TASK TO CARRY OUT
Copy everything from the line containing "Given: Click in the Пошук search field" down to the line containing "Action: 963,37", substituting "three-line" for "hamburger" and leaving everything else unchanged.

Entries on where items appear
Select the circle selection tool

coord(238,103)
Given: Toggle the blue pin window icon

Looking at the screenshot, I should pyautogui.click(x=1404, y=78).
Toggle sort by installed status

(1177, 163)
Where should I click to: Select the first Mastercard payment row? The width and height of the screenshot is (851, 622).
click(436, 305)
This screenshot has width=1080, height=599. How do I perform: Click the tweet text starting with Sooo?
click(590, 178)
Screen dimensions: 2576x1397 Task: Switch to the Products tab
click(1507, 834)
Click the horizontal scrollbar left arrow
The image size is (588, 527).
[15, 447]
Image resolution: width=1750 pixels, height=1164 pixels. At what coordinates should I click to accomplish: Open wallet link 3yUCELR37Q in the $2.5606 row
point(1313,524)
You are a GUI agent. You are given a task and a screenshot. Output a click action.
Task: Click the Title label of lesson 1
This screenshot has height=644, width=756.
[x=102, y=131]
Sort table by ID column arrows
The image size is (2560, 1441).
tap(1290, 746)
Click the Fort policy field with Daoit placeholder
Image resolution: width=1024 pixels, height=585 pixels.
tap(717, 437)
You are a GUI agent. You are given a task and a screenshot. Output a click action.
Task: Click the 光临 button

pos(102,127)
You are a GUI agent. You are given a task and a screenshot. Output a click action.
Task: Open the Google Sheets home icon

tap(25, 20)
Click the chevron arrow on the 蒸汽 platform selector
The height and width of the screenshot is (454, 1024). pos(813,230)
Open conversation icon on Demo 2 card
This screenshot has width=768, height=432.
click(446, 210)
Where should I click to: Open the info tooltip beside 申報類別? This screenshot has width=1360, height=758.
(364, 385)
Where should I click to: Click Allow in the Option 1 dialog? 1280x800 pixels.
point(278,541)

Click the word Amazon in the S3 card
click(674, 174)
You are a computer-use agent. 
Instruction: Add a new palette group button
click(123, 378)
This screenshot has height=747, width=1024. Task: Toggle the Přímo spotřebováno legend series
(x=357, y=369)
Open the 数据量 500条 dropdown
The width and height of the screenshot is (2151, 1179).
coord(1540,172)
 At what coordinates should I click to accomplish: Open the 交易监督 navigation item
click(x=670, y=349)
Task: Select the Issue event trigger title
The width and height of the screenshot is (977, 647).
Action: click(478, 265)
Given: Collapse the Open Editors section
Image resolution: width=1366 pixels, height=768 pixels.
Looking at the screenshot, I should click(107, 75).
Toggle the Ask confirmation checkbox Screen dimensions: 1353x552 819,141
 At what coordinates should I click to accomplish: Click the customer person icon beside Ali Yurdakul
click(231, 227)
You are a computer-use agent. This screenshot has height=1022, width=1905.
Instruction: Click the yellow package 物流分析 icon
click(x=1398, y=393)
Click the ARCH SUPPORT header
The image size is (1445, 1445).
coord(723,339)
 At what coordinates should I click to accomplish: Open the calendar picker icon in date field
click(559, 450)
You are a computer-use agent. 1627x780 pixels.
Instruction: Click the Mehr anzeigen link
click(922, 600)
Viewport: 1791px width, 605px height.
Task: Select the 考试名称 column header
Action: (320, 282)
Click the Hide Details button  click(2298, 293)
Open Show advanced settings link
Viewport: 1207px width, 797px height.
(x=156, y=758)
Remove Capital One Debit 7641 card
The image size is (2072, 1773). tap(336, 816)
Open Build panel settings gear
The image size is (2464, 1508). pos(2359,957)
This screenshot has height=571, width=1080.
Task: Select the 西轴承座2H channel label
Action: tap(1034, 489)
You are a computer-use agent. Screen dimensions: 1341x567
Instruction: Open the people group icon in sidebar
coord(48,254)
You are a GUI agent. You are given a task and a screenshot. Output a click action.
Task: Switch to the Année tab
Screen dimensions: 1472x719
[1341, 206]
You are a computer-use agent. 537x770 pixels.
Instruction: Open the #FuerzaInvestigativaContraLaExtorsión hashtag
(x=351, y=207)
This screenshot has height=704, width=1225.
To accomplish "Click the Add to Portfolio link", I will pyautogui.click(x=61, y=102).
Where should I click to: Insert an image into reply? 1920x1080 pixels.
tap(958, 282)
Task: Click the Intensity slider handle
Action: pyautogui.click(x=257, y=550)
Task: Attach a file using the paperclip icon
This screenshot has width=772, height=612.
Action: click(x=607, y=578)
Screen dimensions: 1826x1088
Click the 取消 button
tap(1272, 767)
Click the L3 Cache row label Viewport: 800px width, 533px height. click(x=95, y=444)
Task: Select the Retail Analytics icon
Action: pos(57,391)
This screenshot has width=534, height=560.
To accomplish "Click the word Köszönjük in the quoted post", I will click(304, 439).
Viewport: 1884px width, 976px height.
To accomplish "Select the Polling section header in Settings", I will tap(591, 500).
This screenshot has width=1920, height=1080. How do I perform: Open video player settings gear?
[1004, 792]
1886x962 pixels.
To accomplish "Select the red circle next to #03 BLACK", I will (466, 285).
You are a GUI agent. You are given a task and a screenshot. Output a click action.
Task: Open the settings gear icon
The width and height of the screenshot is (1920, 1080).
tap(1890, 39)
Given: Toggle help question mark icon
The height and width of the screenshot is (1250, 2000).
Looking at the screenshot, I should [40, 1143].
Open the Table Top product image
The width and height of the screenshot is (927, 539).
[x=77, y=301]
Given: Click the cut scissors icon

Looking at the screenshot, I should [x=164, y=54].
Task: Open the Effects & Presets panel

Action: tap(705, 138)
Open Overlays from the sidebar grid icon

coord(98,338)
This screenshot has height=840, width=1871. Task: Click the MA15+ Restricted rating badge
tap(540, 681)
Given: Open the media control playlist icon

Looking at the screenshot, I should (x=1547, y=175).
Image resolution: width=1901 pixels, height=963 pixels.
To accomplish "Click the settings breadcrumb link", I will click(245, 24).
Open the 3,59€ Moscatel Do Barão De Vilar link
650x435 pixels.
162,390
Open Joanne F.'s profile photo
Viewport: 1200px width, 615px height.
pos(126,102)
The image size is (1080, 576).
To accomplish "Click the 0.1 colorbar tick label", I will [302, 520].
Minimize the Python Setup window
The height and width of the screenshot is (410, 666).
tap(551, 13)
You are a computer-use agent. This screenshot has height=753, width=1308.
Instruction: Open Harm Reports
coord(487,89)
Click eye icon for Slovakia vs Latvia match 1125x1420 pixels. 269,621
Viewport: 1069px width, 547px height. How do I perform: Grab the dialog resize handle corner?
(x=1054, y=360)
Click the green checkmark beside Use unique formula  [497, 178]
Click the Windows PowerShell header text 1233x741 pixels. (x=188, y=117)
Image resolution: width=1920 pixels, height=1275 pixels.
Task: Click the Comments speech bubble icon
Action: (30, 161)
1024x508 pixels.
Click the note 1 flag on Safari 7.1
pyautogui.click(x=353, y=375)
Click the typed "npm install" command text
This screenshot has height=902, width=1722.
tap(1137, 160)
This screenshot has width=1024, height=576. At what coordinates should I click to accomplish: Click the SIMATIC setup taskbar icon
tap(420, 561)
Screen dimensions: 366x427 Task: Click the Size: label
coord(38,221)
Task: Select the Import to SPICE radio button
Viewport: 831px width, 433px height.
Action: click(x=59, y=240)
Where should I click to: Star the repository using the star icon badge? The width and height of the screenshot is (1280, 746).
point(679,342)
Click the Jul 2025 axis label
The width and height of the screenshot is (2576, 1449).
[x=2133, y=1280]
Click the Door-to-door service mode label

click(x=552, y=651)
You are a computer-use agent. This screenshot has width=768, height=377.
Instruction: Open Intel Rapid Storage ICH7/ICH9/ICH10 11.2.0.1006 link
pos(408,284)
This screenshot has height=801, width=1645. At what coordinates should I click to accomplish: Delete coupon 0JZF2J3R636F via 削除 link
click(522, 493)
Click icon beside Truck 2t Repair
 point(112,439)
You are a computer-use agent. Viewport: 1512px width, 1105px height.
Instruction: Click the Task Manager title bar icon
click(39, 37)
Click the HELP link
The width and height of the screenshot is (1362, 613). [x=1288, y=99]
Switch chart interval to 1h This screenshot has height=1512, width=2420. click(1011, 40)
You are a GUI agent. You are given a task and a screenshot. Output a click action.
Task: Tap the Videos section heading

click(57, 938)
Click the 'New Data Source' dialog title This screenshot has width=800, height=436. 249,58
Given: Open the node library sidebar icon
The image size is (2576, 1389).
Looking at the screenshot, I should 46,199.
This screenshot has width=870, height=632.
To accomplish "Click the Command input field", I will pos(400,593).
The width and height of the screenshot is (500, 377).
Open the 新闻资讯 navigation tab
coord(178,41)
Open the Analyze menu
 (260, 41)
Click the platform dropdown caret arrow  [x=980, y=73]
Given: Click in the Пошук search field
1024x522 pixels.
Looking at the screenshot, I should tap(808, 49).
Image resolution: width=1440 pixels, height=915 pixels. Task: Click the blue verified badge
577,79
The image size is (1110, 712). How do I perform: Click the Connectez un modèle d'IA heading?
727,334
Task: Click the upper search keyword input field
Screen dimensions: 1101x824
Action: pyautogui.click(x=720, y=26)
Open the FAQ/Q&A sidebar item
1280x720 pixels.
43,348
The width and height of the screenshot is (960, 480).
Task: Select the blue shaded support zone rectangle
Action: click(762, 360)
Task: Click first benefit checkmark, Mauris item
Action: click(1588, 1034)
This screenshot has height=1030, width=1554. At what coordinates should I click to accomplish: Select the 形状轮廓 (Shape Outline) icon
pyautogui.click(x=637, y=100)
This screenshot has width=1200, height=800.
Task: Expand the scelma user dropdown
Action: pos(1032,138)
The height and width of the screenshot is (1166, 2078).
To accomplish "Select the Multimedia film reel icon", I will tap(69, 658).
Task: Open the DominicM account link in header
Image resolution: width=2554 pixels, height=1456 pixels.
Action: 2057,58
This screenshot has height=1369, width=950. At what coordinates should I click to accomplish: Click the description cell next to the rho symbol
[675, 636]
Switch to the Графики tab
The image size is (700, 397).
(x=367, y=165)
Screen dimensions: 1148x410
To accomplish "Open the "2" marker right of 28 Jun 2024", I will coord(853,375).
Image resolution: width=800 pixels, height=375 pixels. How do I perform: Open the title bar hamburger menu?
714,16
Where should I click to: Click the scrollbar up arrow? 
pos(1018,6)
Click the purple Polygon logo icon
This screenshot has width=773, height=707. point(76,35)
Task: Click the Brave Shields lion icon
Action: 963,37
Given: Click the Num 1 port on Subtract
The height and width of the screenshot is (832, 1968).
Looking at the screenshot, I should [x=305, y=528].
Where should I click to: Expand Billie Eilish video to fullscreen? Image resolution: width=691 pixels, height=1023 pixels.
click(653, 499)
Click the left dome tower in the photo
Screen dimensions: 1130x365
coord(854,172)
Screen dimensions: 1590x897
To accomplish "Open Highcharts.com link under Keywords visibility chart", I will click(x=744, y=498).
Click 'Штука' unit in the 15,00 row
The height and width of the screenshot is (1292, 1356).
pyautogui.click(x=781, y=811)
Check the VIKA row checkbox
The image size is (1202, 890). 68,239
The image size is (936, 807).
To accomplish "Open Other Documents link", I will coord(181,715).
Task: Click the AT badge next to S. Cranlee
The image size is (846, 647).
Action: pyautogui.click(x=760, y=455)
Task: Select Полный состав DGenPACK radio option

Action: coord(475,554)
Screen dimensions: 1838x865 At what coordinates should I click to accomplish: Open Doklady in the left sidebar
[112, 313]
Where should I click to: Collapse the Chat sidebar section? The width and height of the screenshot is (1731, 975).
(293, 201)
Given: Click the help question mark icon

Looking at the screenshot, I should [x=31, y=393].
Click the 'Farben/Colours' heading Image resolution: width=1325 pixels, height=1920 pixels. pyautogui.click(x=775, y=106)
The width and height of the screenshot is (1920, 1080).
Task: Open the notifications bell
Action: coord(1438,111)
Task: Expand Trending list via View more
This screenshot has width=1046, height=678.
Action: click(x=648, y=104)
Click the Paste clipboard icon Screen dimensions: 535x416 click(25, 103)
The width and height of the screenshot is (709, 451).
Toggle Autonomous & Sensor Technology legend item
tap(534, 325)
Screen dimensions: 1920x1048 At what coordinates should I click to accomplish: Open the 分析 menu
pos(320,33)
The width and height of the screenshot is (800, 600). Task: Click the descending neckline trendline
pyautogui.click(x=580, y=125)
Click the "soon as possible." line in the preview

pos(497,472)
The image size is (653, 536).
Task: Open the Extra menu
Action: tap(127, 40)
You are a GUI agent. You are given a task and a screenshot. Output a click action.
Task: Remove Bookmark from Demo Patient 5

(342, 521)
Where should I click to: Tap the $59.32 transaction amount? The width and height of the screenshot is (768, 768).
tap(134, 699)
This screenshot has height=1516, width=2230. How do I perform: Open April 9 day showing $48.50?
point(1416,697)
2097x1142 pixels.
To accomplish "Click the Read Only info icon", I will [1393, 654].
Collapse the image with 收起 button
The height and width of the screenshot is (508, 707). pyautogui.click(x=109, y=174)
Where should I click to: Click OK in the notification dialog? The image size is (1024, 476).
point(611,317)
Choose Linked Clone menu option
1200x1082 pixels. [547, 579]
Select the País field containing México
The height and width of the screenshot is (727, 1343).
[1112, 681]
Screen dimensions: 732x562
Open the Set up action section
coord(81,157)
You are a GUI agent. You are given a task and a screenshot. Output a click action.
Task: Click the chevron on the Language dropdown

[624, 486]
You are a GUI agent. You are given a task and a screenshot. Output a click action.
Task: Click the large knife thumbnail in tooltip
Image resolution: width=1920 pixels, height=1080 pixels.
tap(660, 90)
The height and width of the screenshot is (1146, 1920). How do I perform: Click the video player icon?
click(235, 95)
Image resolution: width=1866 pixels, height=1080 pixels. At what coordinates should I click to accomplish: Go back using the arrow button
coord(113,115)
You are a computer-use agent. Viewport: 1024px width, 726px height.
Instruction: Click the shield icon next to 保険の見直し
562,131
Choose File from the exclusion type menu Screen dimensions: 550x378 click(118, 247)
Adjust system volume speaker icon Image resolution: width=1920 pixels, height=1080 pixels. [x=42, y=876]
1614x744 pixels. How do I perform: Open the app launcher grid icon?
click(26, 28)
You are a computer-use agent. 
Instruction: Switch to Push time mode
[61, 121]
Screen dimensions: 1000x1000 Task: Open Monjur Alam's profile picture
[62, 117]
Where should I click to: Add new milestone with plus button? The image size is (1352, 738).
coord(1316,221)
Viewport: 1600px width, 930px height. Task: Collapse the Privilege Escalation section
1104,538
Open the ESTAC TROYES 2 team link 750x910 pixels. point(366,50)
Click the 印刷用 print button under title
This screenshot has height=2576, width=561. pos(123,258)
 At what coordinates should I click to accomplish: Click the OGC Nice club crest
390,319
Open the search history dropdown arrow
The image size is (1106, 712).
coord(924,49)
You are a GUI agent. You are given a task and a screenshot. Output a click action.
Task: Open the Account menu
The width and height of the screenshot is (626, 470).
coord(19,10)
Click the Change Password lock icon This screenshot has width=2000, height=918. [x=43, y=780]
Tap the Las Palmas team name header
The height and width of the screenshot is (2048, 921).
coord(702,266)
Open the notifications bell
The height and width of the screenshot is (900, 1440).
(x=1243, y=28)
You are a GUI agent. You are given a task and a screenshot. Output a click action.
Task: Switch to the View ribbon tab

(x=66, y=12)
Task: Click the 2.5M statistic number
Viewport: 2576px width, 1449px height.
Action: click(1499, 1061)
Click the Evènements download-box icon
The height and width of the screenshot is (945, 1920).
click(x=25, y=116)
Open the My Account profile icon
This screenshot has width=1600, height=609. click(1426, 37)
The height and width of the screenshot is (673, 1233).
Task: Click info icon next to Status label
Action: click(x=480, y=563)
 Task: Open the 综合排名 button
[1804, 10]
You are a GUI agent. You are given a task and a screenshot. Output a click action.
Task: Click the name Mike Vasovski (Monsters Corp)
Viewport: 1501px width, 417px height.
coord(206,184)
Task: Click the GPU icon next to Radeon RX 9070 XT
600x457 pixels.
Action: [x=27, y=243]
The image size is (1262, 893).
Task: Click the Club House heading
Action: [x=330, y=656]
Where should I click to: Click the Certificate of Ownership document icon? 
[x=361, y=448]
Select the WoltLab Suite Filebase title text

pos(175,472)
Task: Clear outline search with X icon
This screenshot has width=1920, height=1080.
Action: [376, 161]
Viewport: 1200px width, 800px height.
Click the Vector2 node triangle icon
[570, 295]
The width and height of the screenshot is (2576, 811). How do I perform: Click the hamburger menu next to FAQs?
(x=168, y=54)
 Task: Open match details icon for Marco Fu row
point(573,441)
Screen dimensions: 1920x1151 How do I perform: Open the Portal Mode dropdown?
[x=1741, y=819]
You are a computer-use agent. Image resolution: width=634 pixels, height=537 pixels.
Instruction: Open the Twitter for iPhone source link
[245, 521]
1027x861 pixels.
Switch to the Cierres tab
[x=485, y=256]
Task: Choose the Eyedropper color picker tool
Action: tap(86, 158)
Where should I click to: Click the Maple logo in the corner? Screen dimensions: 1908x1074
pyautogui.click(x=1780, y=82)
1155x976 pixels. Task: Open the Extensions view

WRITTEN RESPONSE
Given: Click in the Пошук search field
1024x522 pixels.
Looking at the screenshot, I should tap(808, 49).
Image resolution: width=1440 pixels, height=915 pixels. Task: Click the blue verified badge
577,79
The image size is (1110, 712). How do I perform: Click the Connectez un modèle d'IA heading?
727,334
Task: Click the upper search keyword input field
Screen dimensions: 1101x824
Action: pyautogui.click(x=720, y=26)
Open the FAQ/Q&A sidebar item
1280x720 pixels.
43,348
The width and height of the screenshot is (960, 480).
Task: Select the blue shaded support zone rectangle
Action: click(762, 360)
Task: Click first benefit checkmark, Mauris item
Action: click(1588, 1034)
This screenshot has height=1030, width=1554. At what coordinates should I click to accomplish: Select the 形状轮廓 (Shape Outline) icon
pyautogui.click(x=637, y=100)
This screenshot has width=1200, height=800.
Task: Expand the scelma user dropdown
Action: pos(1032,138)
The height and width of the screenshot is (1166, 2078).
To accomplish "Select the Multimedia film reel icon", I will tap(69, 658).
Task: Open the DominicM account link in header
Image resolution: width=2554 pixels, height=1456 pixels.
Action: 2057,58
This screenshot has height=1369, width=950. At what coordinates should I click to accomplish: Click the description cell next to the rho symbol
[675, 636]
Switch to the Графики tab
The image size is (700, 397).
(x=367, y=165)
Screen dimensions: 1148x410
To accomplish "Open the "2" marker right of 28 Jun 2024", I will coord(853,375).
Image resolution: width=800 pixels, height=375 pixels. How do I perform: Open the title bar three-line menu?
714,16
Where should I click to: Click the scrollbar up arrow? 
pos(1018,6)
Click the purple Polygon logo icon
This screenshot has width=773, height=707. point(76,35)
Task: Click the Brave Shields lion icon
Action: 963,37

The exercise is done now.